*** Exercise passage ***

When Brendan Chamberlain-Simon clocks into work from Los Angeles, his mind goes somewhere tens of millions of miles away.
He and his colleagues lead NASA’s Mars Perseverance mission, which this year celebrated the landing of the new rover and the first powered Mars flights in history, with the Ingenuity helicopter. Before that, he worked with the veteran rover, Curiosity.
Chamberlain-Simon, 28, is a Mars rover planner — or, less formally, driver — and hardware-development researcher at NASA’s Jet Propulsion Laboratory (JPL). He also happens to be a musician, recording under the name Proud Father.
His debut album, The View of Earth from Mars, fuses Brendan the recording artist and Brendan the robotics technologist for the first time. Its eight dreamy tracks tell the story of an astronaut pioneering human exploration of Mars, a place Chamberlain-Simon is intimately — if distantly — familiar with. The View of Earth from Mars comes out today via indie label Massif Records and was five years in the making.
Chamberlain-Simon, who started using the Proud Father name about a decade ago, tells Input the album is the most authentic, autobiographical piece of music he’s ever created, pulling from his own journey to reconnect with a “more profound sense of fulfillment” during a period of what felt like aimlessness. Having bagged his dream job of working at NASA right out of college, he has said he eventually started to wonder if he’d “peaked” too soon.
Despite the magnitude of his role at NASA, his relationship with Mars is about as technical as it gets, and there can be long lulls between the moments of more tangible gratification. It might feel like a video game on some days, when he’s scripting instructions for robots to execute later on their own, while on others he’ll be struck by the overpowering sensation of “beautiful solitude on this desolate planet.”
The View of Earth from Mars began as an attempt at reconciliation with himself. “I was just trying out emotional realities in real-time and seeing if they felt true to me, or if they felt contrived, or if they felt disingenuous,” Chamberlain-Simon says. “The album was the process of me wading through the murk and trying to find these crystals and nuggets of truth in the midst of that.”
Doing so turned out to be pretty therapeutic, he adds: “I ended up discovering that sense of fulfillment and discovering — rediscovering — that drive and the ambition that had ultimately brought me to NASA in the first place.”
But much like a Mars landing, actually getting to that point of discovery took years of hard work and meticulously calculated moving parts. Those five-part harmonies? The guitars “all tuned funny”? “A million synthesizers”? It’s all him, recording alone in an L.A. bedroom. Proud Father, too, is all about the technical. “I made it over hundreds, if not thousands, of hours,” Chamberlain-Simon says of the album. “I had a very specific exploration that I wanted to do.” (Producer Sahil Ansari did mixing and additional production.)

*** End of Exercise passage ***

#### What to do:
In the article about the Proud Father album, which label is releasing The View of Earth from Mars? Answer from the article about the Proud Father album only, without outside sources.

*** Extracted information ***

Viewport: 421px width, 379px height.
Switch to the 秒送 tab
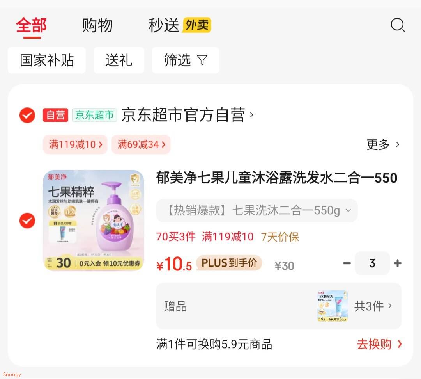click(164, 25)
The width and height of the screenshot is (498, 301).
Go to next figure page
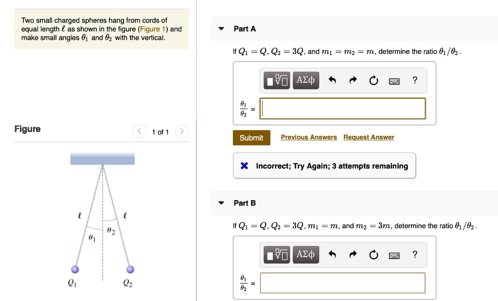tap(181, 131)
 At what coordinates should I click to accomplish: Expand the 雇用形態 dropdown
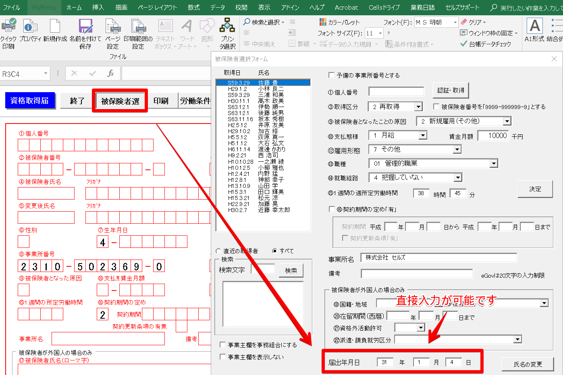[457, 150]
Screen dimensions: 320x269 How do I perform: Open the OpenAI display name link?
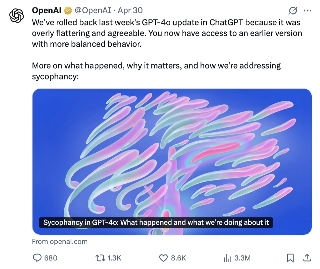[x=47, y=10]
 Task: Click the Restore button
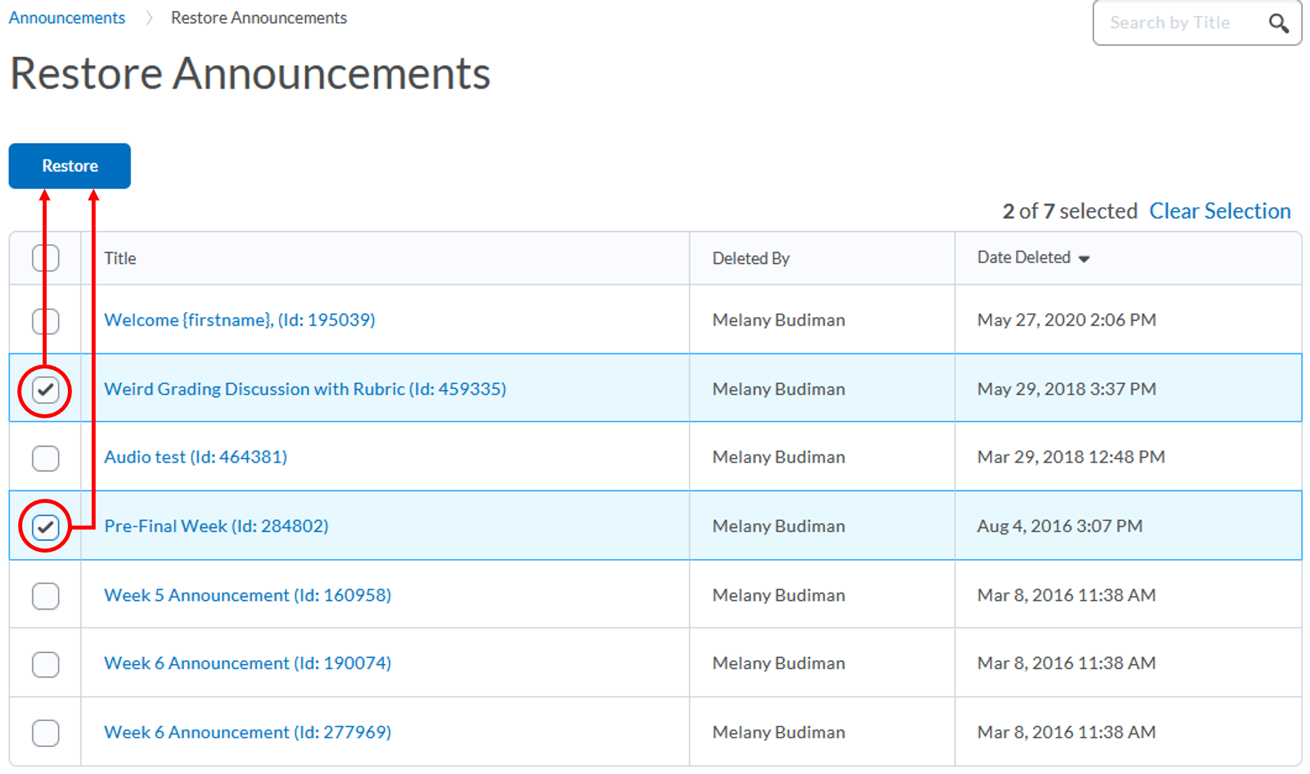click(70, 166)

*** End of Extracted information ***

#### Exercise solution:
The indie label Massif Records.